DIRECTIVE: Reproduce every line of the entries below word for word, leaving out the pictures.

MATERIAL TO PROCESS:
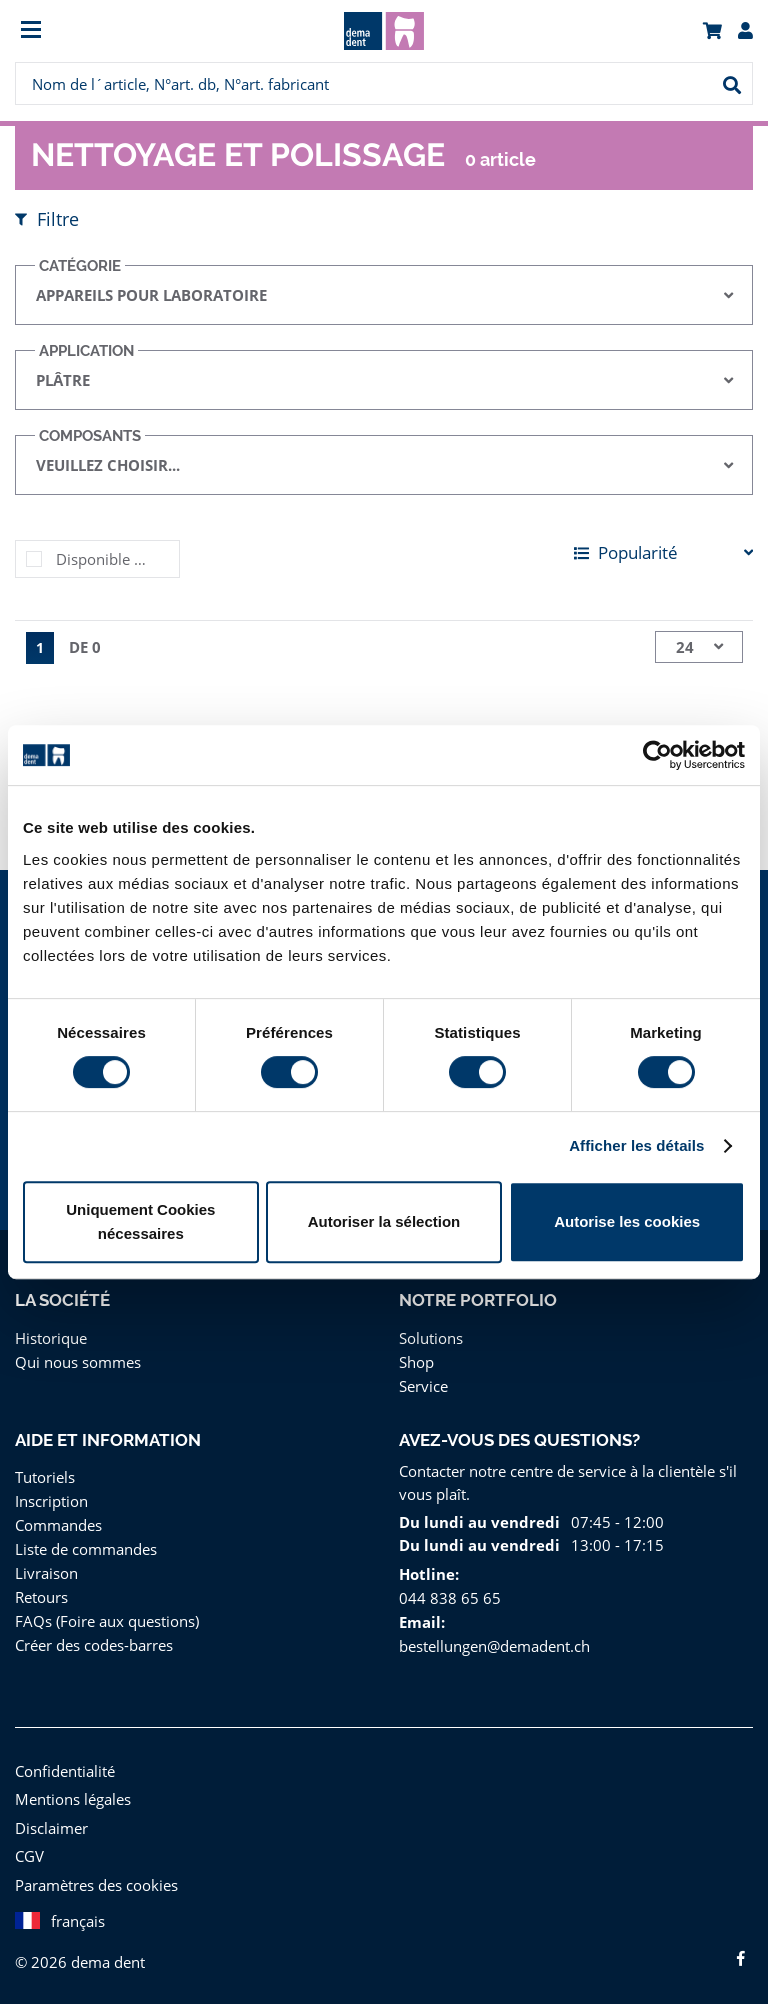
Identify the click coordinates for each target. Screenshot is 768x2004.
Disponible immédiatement (117, 558)
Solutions (430, 1337)
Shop (416, 1361)
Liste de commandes (84, 1548)
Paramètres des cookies (95, 1884)
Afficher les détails (636, 1145)
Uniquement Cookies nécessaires (140, 1221)
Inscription (49, 1500)
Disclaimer (50, 1827)
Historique (49, 1337)
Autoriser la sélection (384, 1221)
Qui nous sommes (75, 1361)
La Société (63, 1300)
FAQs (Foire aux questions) (106, 1620)
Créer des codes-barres (94, 1644)
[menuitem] (107, 31)
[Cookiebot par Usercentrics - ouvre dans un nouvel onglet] (657, 755)
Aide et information (107, 1440)
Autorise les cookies (627, 1221)
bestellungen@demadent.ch (492, 1645)
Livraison (45, 1572)
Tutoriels (43, 1476)
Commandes (57, 1524)
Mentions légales (71, 1798)
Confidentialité (62, 1770)
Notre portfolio (477, 1300)
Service (424, 1385)
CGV (31, 1855)
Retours (41, 1596)
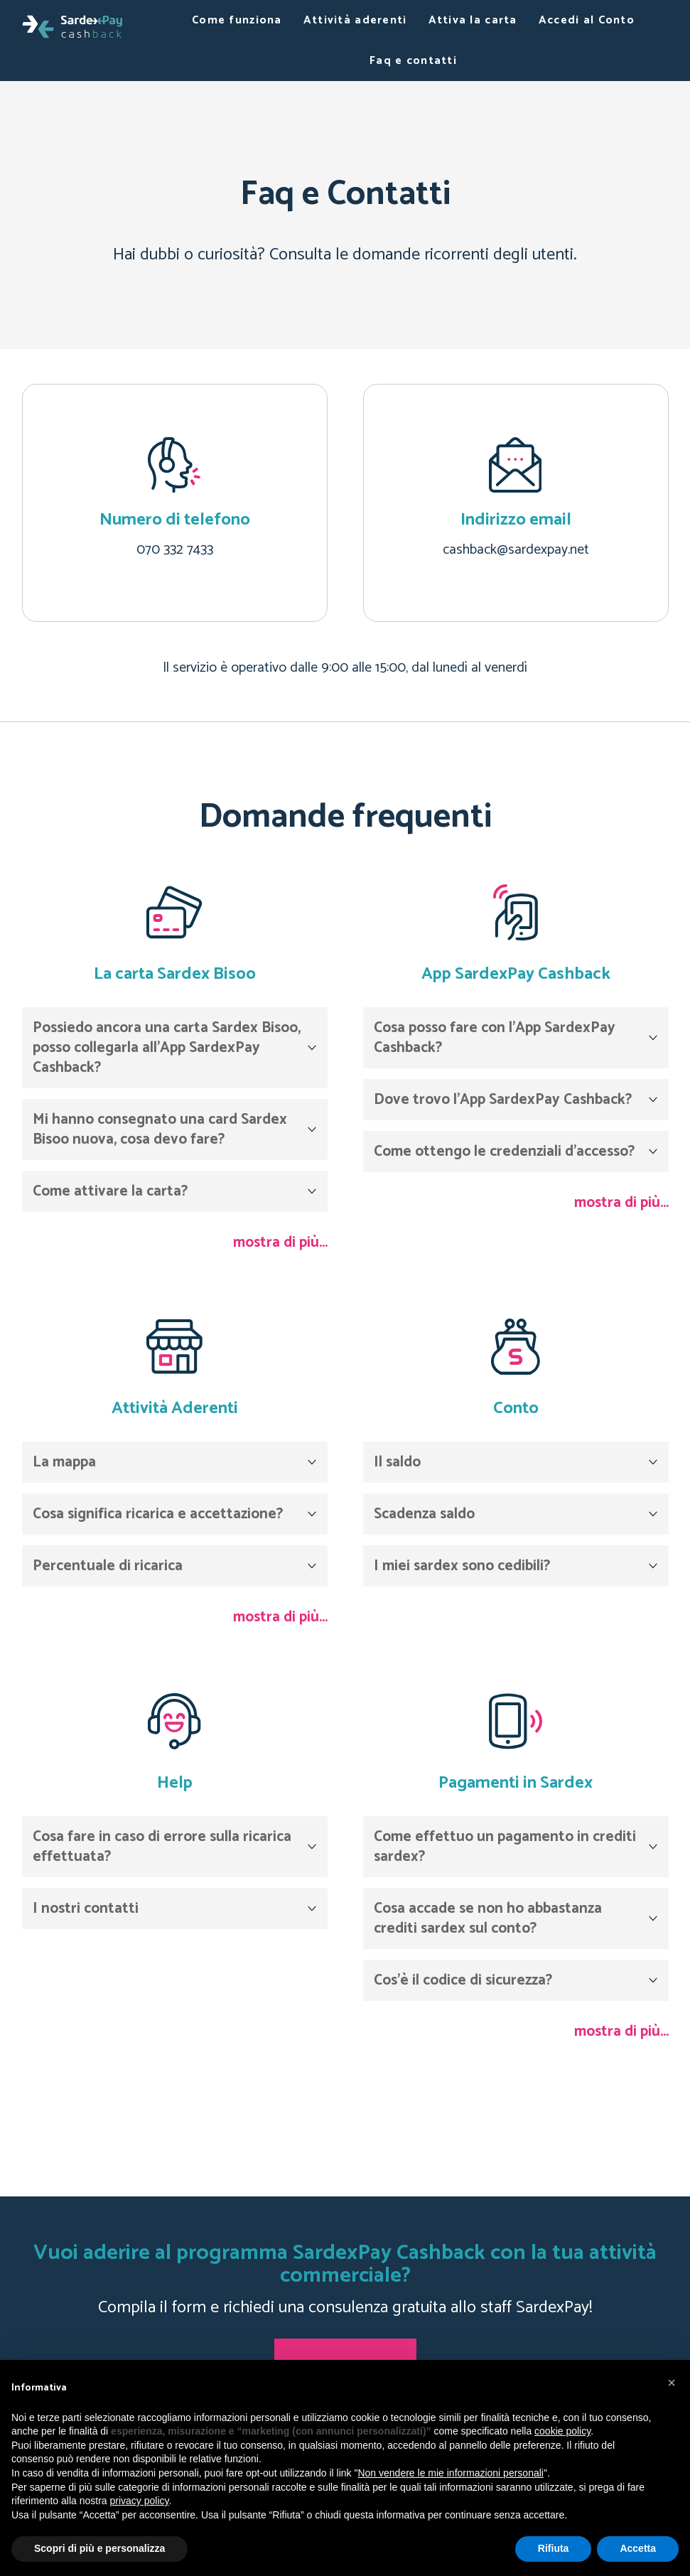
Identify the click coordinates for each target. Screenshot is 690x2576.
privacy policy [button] (139, 2500)
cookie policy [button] (562, 2431)
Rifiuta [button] (553, 2548)
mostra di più (276, 1242)
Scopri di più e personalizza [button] (99, 2548)
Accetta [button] (638, 2548)
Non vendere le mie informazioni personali (450, 2473)
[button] (671, 2382)
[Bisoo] (72, 26)
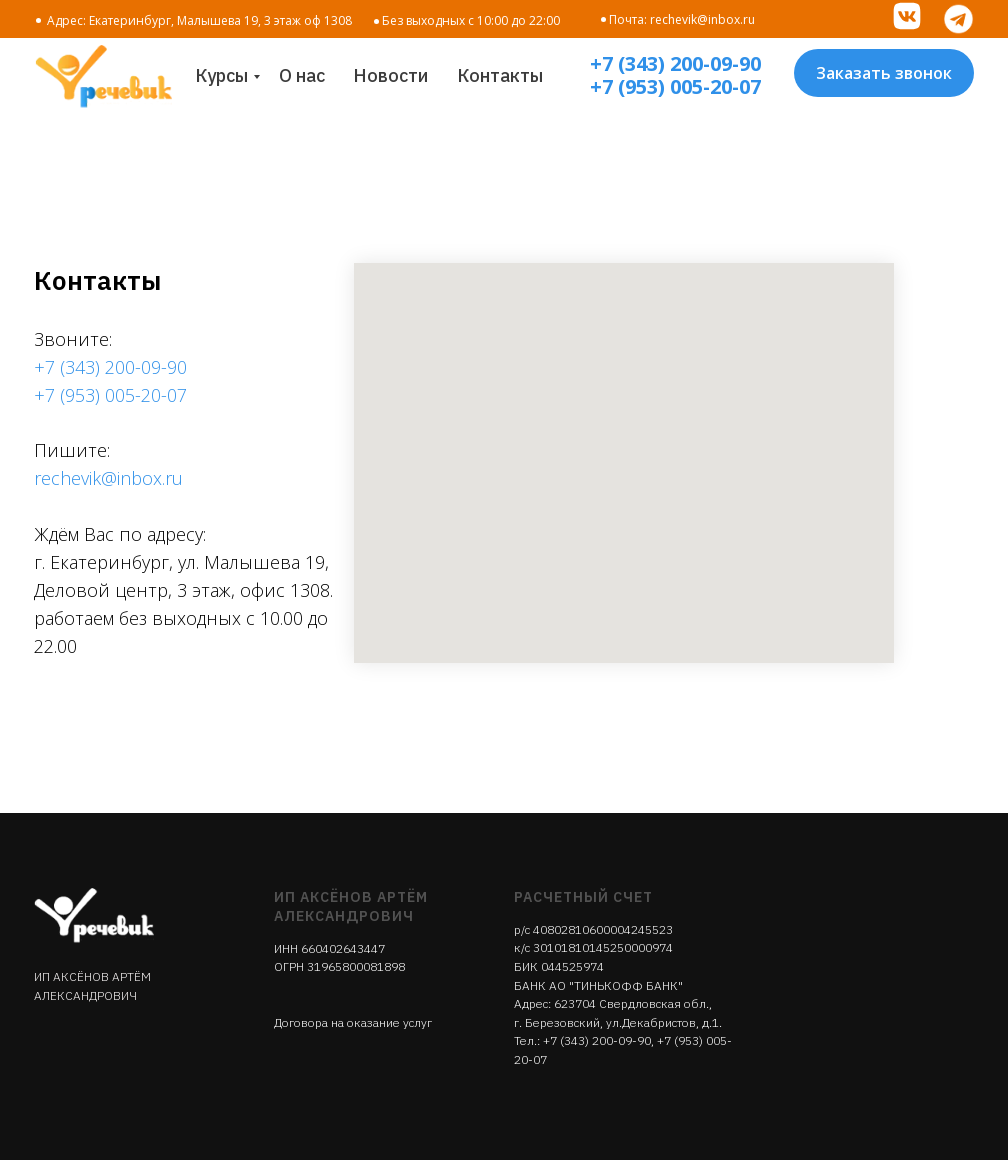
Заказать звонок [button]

SOLUTION TO THIS TASK:
Identify the click coordinates for each target. Screenshot is 768x2004.
Disponible immédiatement (117, 558)
Solutions (430, 1337)
Shop (416, 1361)
Liste de commandes (84, 1548)
Paramètres des cookies (95, 1884)
Afficher les détails (636, 1145)
Uniquement Cookies nécessaires (140, 1221)
Inscription (49, 1500)
Disclaimer (50, 1827)
Historique (49, 1337)
Autoriser la sélection (384, 1221)
Qui nous sommes (75, 1361)
La Société (63, 1300)
FAQs (Foire aux questions) (106, 1620)
Créer des codes-barres (94, 1644)
[menuitem] (107, 31)
[Cookiebot par Usercentrics - ouvre dans un nouvel onglet] (657, 755)
Aide et information (107, 1440)
Autorise les cookies (627, 1221)
bestellungen@demadent.ch (492, 1645)
Livraison (45, 1572)
Tutoriels (43, 1476)
Commandes (57, 1524)
Mentions légales (71, 1798)
Confidentialité (62, 1770)
Notre portfolio (477, 1300)
Service (424, 1385)
CGV (31, 1855)
Retours (41, 1596)
Identify the click coordinates for each target. Screenshot is 690x2576.
privacy policy [button] (139, 2500)
cookie policy [button] (562, 2431)
Rifiuta [button] (553, 2548)
mostra di più (276, 1242)
Scopri di più e personalizza [button] (99, 2548)
Accetta [button] (638, 2548)
Non vendere le mie informazioni personali (450, 2473)
[button] (671, 2382)
[Bisoo] (72, 26)
Заказать звонок [button]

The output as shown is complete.